Los jóvenes que pendulan entre el trabajo precario y el delito amateur, o entre el ocio forzado y el delito bardero, están muy lejos de formar parte de una subcultura o habitar una realidad paralela. Cuando estos jóvenes derivan al delito no lo hacen para oponerse a las ideas convencionales sino, muy por el contrario, adhiriéndose a muchos valores hegemónicos. Puede que se trate de jóvenes socialmente excluidos, pero están culturalmente integrados, es decir, tienden a sobre-identificarse con los valores asociados a aquellas mercancías encantadas que el mercado promociona.
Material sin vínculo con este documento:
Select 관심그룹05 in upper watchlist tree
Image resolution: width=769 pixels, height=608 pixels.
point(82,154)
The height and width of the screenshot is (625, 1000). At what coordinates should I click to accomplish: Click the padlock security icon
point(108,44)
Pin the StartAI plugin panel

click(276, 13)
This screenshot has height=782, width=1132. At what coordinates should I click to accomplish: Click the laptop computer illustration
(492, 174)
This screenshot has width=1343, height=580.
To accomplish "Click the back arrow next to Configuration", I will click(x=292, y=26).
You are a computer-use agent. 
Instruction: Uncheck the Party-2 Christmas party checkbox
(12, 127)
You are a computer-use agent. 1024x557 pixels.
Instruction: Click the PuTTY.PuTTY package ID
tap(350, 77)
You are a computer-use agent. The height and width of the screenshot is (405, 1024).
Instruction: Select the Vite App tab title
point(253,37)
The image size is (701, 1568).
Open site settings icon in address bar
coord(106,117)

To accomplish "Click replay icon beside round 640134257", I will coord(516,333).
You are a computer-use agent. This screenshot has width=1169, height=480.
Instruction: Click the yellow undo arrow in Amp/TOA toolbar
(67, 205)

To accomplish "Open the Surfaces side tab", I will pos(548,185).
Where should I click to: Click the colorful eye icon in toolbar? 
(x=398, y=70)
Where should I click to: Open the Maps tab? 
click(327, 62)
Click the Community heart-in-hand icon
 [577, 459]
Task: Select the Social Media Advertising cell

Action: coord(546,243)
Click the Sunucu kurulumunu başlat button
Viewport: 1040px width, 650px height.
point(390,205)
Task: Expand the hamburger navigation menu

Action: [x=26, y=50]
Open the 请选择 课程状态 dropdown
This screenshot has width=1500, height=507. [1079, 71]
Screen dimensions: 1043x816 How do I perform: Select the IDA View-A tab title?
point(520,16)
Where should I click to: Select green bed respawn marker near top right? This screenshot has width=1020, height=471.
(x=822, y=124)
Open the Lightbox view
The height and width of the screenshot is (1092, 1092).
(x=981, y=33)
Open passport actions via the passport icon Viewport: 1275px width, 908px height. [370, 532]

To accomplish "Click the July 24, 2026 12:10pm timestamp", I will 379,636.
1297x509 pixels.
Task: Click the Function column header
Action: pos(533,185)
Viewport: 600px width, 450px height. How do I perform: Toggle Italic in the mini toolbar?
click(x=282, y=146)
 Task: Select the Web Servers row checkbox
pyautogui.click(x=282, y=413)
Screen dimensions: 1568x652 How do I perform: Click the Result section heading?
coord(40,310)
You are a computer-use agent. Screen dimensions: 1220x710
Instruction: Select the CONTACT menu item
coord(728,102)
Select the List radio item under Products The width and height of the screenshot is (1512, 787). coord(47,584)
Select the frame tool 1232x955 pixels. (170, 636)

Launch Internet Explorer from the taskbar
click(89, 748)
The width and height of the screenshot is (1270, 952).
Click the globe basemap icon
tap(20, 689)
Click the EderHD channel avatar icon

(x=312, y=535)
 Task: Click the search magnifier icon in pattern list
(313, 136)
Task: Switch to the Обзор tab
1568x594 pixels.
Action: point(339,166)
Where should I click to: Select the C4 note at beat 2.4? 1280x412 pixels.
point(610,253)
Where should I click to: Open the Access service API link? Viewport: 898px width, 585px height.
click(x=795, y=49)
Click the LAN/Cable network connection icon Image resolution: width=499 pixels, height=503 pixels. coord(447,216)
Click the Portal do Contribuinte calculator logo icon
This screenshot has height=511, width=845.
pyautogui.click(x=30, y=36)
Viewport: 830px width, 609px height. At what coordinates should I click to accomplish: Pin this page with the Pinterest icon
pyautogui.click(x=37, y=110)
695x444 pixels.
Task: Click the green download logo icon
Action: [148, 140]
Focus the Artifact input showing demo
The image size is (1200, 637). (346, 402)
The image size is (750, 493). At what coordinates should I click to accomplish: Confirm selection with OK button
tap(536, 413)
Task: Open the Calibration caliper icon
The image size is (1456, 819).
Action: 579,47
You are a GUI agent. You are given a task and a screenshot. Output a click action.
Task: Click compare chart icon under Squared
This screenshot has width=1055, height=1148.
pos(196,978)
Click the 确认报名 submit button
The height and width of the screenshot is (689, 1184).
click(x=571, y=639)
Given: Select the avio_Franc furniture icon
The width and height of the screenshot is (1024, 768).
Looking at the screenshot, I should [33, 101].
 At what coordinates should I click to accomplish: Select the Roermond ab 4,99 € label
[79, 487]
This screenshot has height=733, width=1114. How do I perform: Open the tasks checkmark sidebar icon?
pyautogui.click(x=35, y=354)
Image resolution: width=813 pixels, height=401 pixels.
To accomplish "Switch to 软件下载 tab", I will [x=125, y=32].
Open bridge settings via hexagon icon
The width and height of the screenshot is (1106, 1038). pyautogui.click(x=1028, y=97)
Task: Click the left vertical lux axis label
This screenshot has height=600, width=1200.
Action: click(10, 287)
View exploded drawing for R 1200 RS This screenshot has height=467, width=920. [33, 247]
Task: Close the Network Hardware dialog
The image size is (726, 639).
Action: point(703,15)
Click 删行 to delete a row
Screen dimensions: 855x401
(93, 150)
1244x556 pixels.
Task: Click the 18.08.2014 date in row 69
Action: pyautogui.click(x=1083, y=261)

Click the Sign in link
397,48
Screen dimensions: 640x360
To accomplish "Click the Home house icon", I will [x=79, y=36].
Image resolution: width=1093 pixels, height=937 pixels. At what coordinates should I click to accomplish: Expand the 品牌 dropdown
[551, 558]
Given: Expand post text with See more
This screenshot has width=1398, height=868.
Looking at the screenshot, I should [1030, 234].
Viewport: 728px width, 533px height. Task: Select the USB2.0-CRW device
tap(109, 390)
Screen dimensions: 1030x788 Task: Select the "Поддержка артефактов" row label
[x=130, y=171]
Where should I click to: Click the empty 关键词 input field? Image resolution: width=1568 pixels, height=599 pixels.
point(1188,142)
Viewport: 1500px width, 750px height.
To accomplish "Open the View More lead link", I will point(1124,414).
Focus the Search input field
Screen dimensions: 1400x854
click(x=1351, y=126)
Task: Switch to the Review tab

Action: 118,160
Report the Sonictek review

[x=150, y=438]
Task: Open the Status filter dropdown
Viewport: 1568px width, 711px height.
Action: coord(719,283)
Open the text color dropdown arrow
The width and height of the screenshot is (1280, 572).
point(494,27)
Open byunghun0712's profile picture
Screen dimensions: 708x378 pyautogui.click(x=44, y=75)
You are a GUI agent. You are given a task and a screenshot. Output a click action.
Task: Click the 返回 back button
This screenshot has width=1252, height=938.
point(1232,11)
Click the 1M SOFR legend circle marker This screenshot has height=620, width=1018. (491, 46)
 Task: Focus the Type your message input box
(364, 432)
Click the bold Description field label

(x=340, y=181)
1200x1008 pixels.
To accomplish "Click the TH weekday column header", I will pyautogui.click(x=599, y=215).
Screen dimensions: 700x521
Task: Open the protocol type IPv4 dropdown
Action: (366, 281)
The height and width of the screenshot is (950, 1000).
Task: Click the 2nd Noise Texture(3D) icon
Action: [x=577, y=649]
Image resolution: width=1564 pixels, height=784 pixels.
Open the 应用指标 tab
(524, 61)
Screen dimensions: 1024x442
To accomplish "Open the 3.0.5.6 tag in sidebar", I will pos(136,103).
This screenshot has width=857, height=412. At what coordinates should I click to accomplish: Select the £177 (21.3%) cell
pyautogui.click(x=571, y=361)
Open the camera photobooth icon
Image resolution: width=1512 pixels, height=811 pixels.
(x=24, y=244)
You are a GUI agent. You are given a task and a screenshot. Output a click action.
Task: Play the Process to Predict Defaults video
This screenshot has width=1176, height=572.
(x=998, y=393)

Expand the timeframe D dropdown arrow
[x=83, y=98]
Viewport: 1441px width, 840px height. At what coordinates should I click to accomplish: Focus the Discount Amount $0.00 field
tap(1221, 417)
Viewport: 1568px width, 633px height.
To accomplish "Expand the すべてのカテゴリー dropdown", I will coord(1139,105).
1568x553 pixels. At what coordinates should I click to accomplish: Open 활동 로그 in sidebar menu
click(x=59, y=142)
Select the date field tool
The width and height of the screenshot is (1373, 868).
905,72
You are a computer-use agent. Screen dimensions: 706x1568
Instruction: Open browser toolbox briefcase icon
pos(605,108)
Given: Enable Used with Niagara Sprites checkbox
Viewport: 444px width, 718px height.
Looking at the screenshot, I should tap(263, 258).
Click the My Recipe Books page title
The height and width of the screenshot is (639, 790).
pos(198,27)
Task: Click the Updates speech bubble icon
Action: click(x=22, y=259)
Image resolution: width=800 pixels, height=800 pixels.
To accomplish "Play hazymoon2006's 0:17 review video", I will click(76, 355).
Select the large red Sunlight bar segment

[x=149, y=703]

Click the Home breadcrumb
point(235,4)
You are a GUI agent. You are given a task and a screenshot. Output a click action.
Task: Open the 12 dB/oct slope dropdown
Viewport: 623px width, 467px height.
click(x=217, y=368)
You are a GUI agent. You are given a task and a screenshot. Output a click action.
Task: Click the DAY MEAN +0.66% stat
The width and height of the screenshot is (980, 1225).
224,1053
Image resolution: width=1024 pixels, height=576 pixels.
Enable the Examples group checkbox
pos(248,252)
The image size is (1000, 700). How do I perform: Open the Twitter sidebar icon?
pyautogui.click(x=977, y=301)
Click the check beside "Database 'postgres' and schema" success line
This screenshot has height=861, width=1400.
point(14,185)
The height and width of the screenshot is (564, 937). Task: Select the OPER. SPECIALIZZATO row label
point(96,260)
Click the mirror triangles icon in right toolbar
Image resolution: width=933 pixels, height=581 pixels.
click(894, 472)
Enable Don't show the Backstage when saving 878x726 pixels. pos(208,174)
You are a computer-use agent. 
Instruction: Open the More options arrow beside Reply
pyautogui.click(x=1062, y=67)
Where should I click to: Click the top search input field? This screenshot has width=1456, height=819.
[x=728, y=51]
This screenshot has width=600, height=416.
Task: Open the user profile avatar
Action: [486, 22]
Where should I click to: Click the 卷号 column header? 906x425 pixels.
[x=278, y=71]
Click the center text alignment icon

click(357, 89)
Hay aquí un hilo conductor que articula el robo con el consumo y el consumo con la fiesta y la fiesta con la grupalidad. Pero ese vector no es una secuencia exclusiva de los jóvenes de los sectores populares. La misma secuencia podemos encontrarla en los otros sectores sociales, claro que resuelta a través de otras prácticas. La única diferencia, además de que la fiesta sea suntuosa y careta, es que el robo no será callejero, sino virtual: estará hecho de evasiones al fisco, fuga de divisas, quiebras fraudulentas, ganancias que se sostienen en una fuerza de trabajo muy mal remunerada. Pequeños y grandes robos que no son referenciados como ilegalismos o siendo identificados como tal no existe nunca el presupuesto, el tiempo ni las ganas para perseguirlos. Para decirlo con las palabras de David Matza y Gresham Sykes, en un viejo artículo llamado “La delincuencia y los valores subterráneos”: “Se puede argumentar que el apego al consumismo difícilmente haga que el delincuente se vea como un extraño ante la sociedad dominante. (…) Sugerimos que el delincuente es mucho más acorde a su época. (…) El delincuente no se aparta de la sociedad sino que se ajusta a ella, cuando incorpora el ‘dinero grande’ en su sistema de valores... En resumen, estamos argumentando que el delincuente no puede presentarse como un extranjero en el cuerpo de la sociedad, pero puede representar una caricatura o un reflejo perturbado. Su vocabulario es diferente, por cierto, pero los disfrutes, los buenos momentos compartidos y el respeto tienen su contrapartida inmediata en el sistema de valores del que cumple con la ley”.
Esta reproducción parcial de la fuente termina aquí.